Quando
ouviu dizer que eu ia à cidade, Vovó Ndzima emitiu as maiores
suspeitas:
– E
vai ficar em casa de quem?
– Fico
no hotel, avó.
–
Hotel? Mas é casa de quem? Explicar,
como? Ainda assim, ensaiei: de ninguém, ora. A velha fermentou nova
desconfiança: uma casa de ninguém? – Ou melhor, avó: é de quem
paga – palavreei, para a tranquilizar.
Porém,
só agravei. – Um lugar de quem paga? E que espíritos guardam uma
casa como essa? A mim me tinha cabido um prêmio do Ministério. Eu
tinha sido o melhor professor rural. E o prêmio era visitar a grande
cidade. Quando, em casa, anunciei a boa nova, a minha mais-velha não
se impressionou com meu orgulho. E franziu a voz: – E, lá, quem
lhe faz o prato?
– Um
cozinheiro, avó.
– Como
se chama esse cozinheiro? Ri, sem palavra. Mas, para ela, não havia
riso, nem motivo. Cozinhar é o mais privado e arriscado ato. No
alimento se coloca ternura ou ódio. Na panela se verte tempero ou
veneno. Quem assegurava a pureza da peneira e do pilão? Como podia
eu deixar essa tarefa, tão íntima, ficar em mão anônima? Nem
pensar, nunca tal se viu, sujeitar-se a um cozinhador de que nem o
rosto se conhece.
–
Cozinhar não é serviço, meu neto –
disse ela. – Cozinhar é um modo de amar os outros.
Ainda
tentei desviar-me, ganhar uma distração. Mas as perguntas se
somavam, sem fim.
– Lã,
aquela gente tira água do poço?
– Ora,
avô...
– Quero
saber é se tiram todos do mesmo poço.
Poço,
fogueira, esteira: o assunto pedia muita explicação. E divaguei,
longo e lento.
Que
aquilo, lá, tudo era de outro fazer. Mas ela não arredou coração.

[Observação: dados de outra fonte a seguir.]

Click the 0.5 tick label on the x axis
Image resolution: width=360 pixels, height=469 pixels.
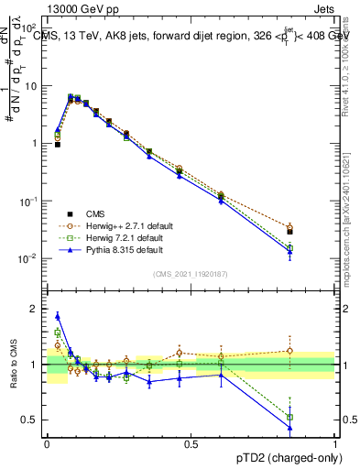(191, 443)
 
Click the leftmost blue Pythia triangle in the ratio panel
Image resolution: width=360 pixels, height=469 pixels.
(57, 316)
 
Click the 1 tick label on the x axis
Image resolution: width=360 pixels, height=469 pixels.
(335, 443)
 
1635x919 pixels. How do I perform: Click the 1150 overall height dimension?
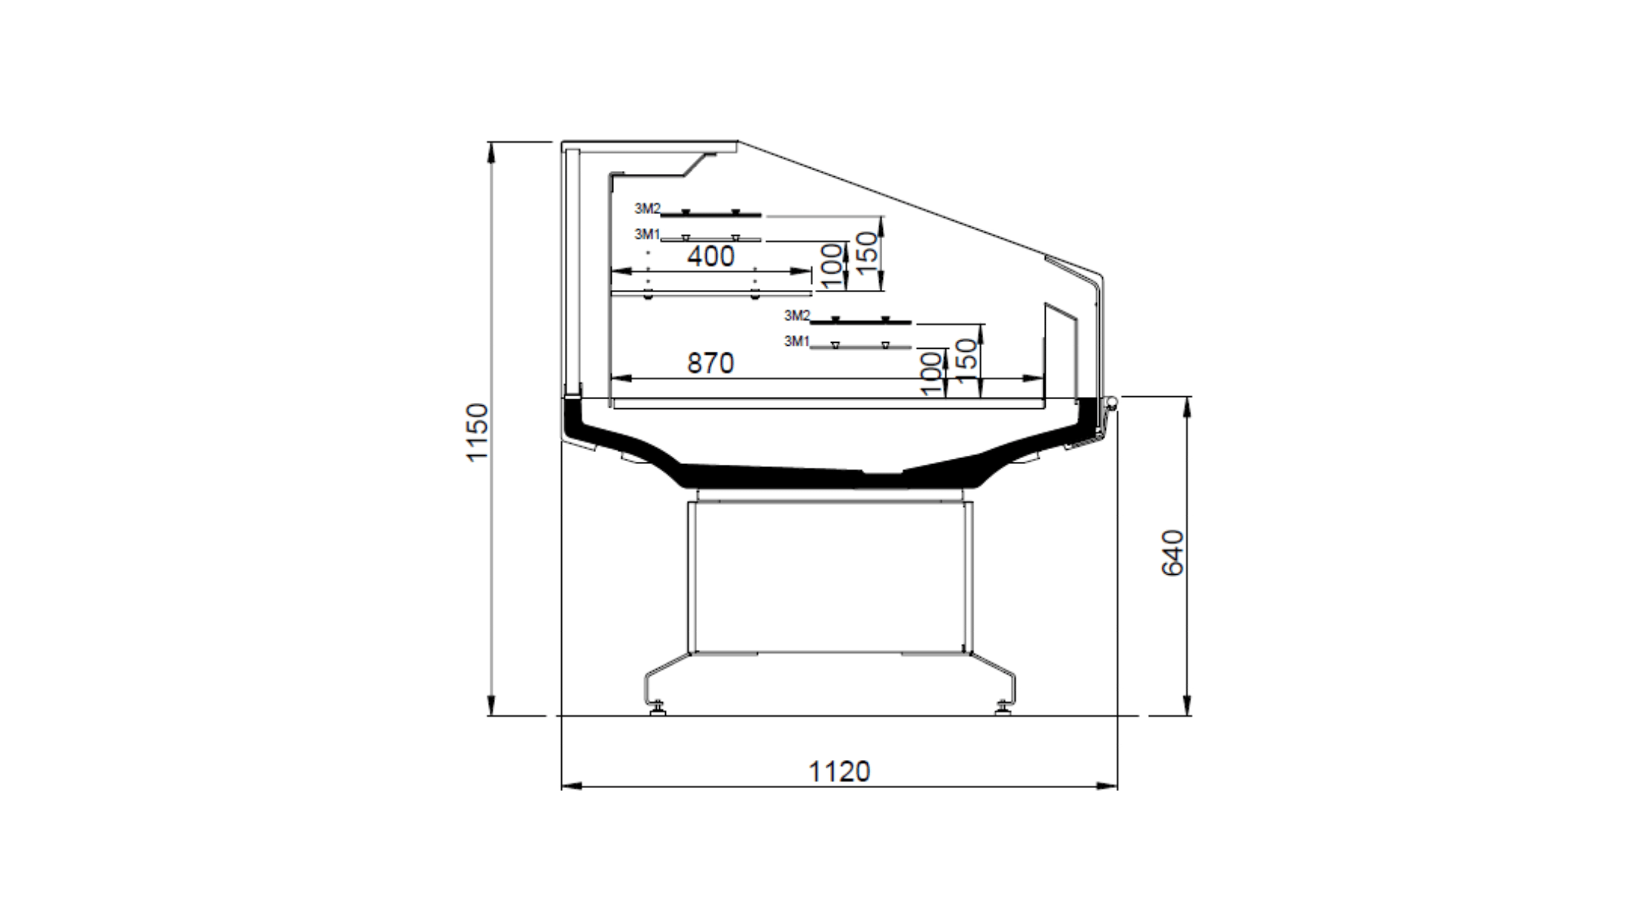[477, 432]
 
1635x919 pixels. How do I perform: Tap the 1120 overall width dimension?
[839, 772]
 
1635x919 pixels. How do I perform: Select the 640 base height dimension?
[1172, 553]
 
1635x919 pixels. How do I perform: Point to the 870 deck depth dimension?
[710, 363]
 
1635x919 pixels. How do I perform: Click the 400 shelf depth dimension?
[711, 257]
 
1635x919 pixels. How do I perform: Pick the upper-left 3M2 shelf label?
[647, 208]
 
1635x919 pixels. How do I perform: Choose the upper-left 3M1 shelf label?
[647, 234]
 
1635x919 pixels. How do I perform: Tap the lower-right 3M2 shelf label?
[797, 315]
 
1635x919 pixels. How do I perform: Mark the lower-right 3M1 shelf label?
[797, 341]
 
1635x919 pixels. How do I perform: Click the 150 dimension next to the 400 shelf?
[867, 251]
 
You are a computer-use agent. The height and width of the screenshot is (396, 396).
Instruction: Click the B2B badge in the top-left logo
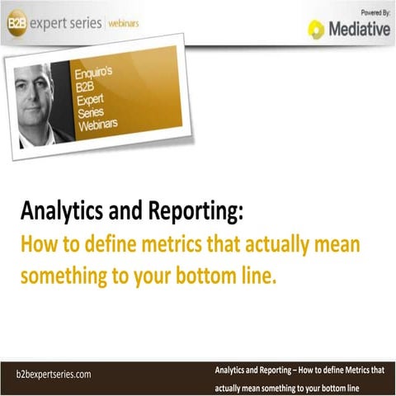pyautogui.click(x=16, y=23)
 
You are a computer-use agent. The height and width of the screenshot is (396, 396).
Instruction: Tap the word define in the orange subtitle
pyautogui.click(x=96, y=246)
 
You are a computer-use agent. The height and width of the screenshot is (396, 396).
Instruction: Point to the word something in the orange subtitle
pyautogui.click(x=64, y=276)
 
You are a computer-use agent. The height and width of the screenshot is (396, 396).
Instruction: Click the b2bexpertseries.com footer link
pyautogui.click(x=54, y=374)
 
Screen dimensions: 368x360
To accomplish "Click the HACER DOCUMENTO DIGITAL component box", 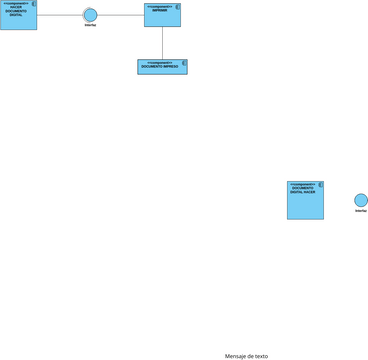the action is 18,18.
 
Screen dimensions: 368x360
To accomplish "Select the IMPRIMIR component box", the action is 162,17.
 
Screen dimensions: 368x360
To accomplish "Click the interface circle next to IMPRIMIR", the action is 90,15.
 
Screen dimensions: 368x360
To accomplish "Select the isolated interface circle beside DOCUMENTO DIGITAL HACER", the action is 361,200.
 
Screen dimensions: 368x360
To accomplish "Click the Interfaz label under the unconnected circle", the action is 361,212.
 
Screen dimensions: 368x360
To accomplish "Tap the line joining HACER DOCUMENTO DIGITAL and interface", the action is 59,15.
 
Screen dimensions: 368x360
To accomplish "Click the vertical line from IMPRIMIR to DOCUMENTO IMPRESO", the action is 162,43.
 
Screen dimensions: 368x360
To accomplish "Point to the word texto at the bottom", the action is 260,356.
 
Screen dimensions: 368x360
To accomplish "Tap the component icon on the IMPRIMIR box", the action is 177,6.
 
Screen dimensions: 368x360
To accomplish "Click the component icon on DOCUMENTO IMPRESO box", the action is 183,63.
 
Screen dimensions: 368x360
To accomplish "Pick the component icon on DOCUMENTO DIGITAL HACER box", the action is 319,185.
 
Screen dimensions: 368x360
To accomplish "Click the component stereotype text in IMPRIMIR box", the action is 159,5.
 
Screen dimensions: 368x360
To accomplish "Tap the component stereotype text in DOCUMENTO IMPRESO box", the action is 160,62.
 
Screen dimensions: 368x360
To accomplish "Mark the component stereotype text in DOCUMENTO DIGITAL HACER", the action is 301,184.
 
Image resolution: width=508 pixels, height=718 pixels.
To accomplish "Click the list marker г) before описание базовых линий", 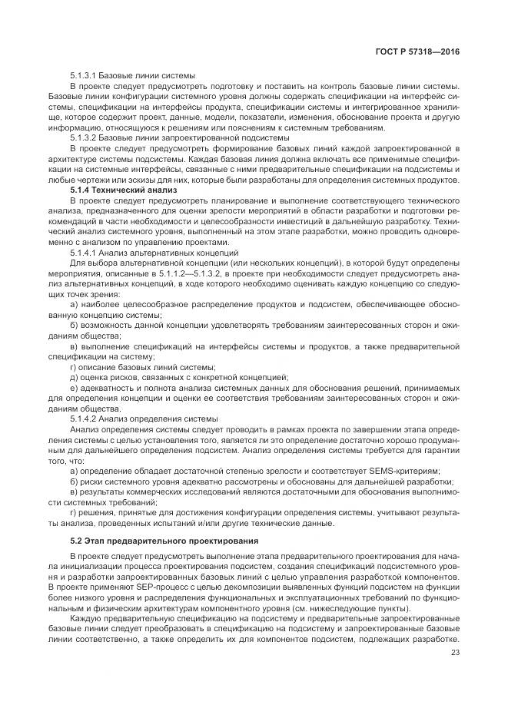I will tap(74, 367).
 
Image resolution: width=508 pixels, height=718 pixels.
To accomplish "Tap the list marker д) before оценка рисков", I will tap(74, 377).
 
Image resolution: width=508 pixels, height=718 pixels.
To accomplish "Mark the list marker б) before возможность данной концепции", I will tap(74, 326).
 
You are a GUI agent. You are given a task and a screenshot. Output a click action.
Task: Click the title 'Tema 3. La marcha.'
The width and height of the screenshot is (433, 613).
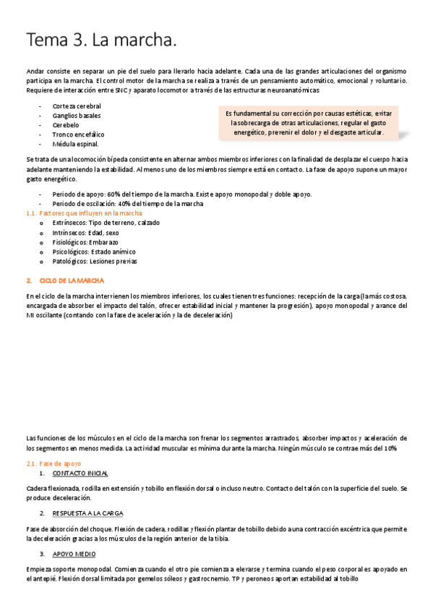[x=101, y=40]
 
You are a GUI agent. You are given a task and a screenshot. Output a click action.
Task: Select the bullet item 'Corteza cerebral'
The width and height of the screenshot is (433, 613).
[x=77, y=106]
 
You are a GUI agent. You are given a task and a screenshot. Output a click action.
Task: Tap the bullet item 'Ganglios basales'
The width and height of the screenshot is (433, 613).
[x=77, y=116]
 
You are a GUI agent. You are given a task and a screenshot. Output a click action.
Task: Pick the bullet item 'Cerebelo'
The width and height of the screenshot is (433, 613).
[x=66, y=125]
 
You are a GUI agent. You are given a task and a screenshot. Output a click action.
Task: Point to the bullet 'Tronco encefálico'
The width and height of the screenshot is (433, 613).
[x=78, y=134]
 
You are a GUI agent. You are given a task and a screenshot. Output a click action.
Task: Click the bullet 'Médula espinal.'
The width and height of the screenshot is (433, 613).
[x=75, y=144]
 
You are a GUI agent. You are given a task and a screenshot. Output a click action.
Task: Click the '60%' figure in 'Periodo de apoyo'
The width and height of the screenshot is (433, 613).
[x=114, y=194]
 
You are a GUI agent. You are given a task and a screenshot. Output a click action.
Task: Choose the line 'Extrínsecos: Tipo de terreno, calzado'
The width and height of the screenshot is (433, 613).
[x=106, y=223]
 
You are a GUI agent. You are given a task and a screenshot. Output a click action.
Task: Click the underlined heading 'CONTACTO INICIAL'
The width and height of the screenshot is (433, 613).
[x=80, y=473]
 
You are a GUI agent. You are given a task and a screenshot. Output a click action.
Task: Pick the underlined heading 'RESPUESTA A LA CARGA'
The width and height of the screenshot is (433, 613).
[x=87, y=513]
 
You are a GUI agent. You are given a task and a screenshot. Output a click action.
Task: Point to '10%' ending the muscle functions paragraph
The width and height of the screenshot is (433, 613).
[x=389, y=448]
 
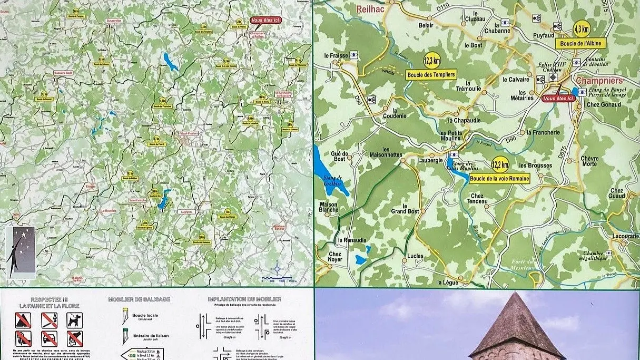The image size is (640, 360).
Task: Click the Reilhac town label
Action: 372,9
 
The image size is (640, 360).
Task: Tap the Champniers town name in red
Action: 599,81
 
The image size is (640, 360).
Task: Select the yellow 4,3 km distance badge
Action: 582,28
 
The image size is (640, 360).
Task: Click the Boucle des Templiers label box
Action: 431,74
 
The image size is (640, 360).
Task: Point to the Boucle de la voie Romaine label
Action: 498,179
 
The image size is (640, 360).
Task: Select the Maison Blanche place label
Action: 329,207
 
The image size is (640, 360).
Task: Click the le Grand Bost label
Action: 405,209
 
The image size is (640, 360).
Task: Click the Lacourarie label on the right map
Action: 626,237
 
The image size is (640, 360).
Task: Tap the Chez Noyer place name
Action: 335,256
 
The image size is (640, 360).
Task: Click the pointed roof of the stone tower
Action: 517,325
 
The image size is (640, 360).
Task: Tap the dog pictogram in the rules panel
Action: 74,319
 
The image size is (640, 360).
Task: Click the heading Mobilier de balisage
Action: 139,299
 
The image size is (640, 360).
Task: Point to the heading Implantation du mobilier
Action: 244,299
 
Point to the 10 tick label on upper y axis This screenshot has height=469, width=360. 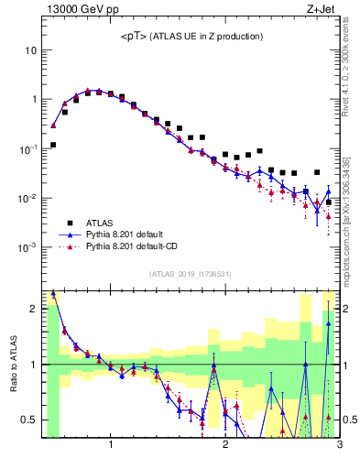30,50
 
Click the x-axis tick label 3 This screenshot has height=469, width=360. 340,447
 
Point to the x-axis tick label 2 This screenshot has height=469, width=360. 225,447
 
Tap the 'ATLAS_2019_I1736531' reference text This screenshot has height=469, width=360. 191,274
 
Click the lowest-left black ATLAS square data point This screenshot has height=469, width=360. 53,145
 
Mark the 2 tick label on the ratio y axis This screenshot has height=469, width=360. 31,310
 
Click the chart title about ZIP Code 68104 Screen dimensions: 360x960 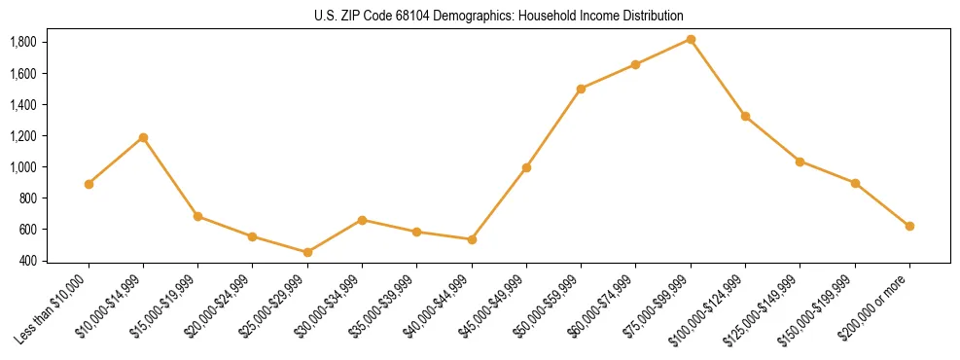[499, 17]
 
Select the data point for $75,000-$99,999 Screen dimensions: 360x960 [691, 39]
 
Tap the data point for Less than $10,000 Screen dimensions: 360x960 [89, 184]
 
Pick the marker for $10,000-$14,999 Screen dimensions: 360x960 [143, 137]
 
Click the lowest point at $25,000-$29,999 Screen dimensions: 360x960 [307, 252]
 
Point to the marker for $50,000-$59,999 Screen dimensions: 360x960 [581, 89]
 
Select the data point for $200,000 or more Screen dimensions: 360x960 [909, 226]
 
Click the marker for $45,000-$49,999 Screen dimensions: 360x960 [526, 167]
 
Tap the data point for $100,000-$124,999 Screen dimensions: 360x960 [745, 116]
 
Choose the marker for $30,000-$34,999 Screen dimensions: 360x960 [362, 220]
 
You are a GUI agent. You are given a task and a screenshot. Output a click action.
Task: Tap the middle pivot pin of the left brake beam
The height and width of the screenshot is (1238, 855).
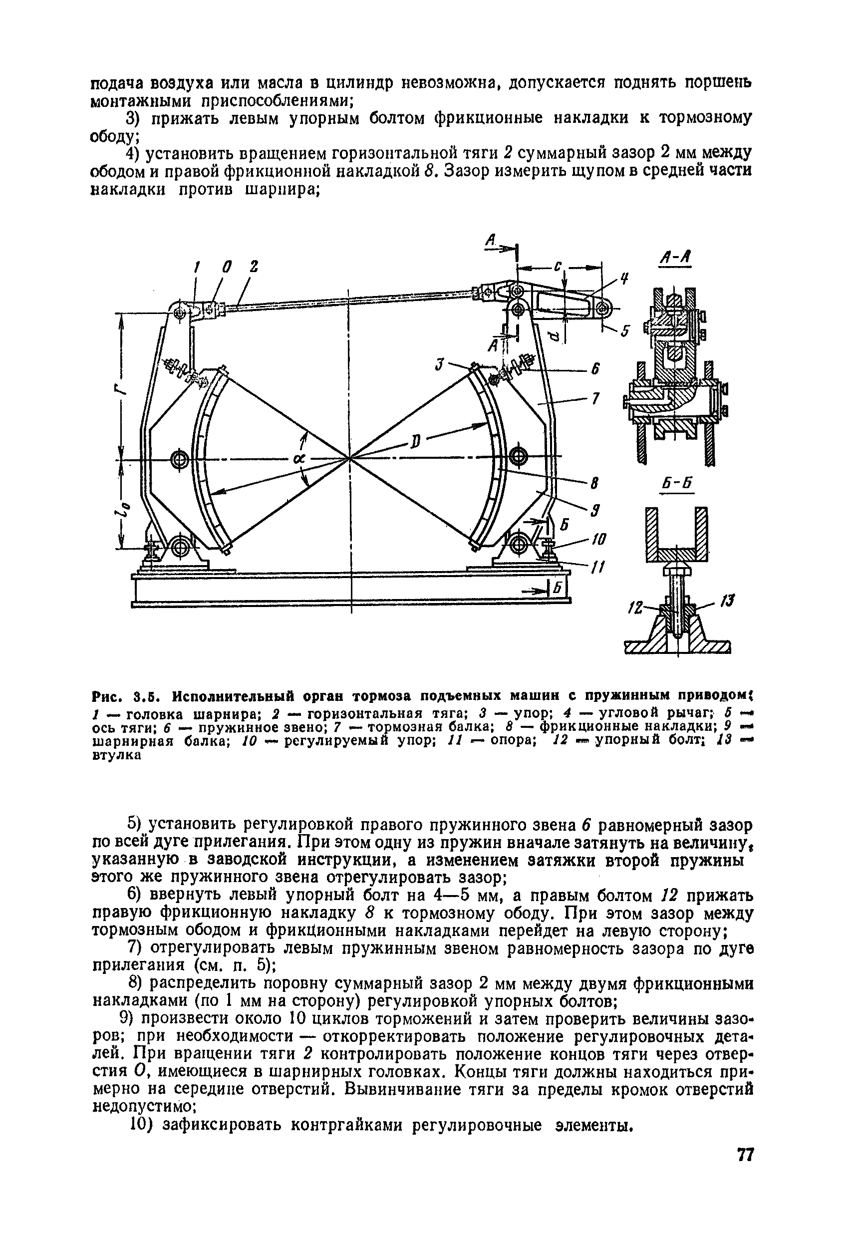click(178, 459)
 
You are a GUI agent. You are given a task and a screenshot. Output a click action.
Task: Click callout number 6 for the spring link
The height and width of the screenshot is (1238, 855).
click(594, 369)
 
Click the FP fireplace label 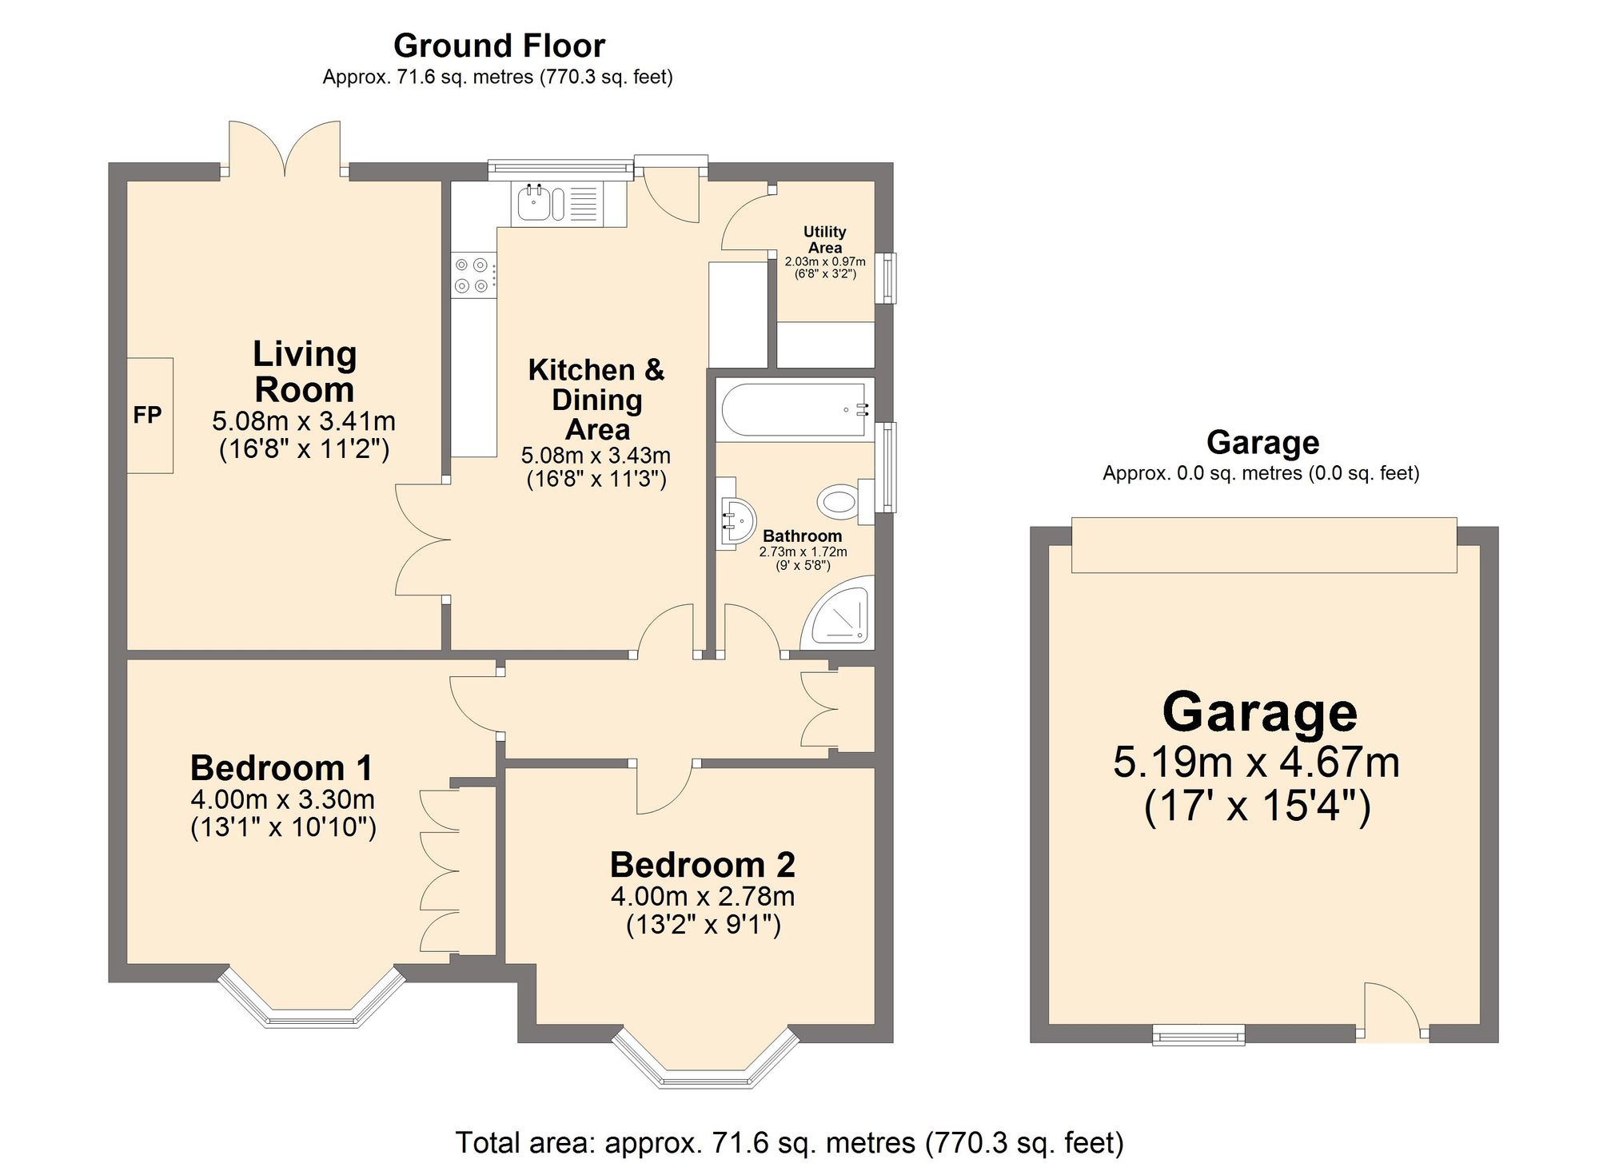click(147, 415)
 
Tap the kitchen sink click(533, 203)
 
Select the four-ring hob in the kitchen click(471, 275)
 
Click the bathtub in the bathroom click(793, 410)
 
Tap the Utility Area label click(824, 239)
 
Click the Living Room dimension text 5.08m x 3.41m click(304, 421)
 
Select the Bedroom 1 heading click(281, 768)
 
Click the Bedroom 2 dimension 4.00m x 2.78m click(703, 897)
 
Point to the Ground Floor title click(499, 46)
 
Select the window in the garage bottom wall click(1198, 1036)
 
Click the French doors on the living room click(285, 149)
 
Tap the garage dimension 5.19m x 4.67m click(1256, 763)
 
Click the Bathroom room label click(802, 536)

Não ter família, lá na cidade, era coisa que não lhe cabia. A
pessoa viaja é para ser esperado, do outro lado a mão de gente que
é nossa, com nome e história. Como um laço que pede as duas
pontas. Agora, eu dirigir-me para lugar incógnito onde se deslavavam
os nomes! Para a avó, um país estrangeiro começa onde já não
reconhecemos parente.
– Vai
deitar em cama que uma qualquer lençolou? Na aldeia era simples:
todos dormiam despidos, enrolados numa capulana ou numa manta
conforme os climas. Mas lá, na cidade, o dormente vai para o sono
todo vestido. E isso minha avó achava de mais. Não é nus que somos
vulneráveis. Vestidos é que somos visitados pelas valoyi e ficamos
à disposição dos seus intentos. Foi quando ela pediu. Eu que
levasse uma moça da aldeia para me arrumar os preceitos do viver.
– Avó,
nenhuma moça não existe.
Dia
seguinte, penetrei na penumbra da cozinha, preparado para breve e
sumária despedida, quando deparei com ela, bem sentada no meio do
terreiro. Parecia estar entronada, a cadeira bem no centro do
universo. Mostrou-me uns papéis.
– São
os bilhetes.
– Que
bilhetes?
– Eu
vou consigo, meu neto.
Foi
assim que me vi, acabrunhado, no velho autocarro. Engolíamos poeiras
enquanto os alto-falantes espalhavam um roufenho ximandjemandje. A
avó Ndzima, gordíssima, esparramada no assento, ia dormindo. No
colo enorme, a avó transportava a cangarra com galinhas vivas. Antes
de partir, ainda a tentara demover: ao menos fossem pouquitas as aves
de criação.
–
Poucas como?
Se
você mesmo disse que lá não semeiam capoeiras. Quando entramos no
hotel, a gerência não autorizou aquela invasão avícola. Todavia,
a avó falou tanto e tão alto que lhe abriram alas pelos corredores.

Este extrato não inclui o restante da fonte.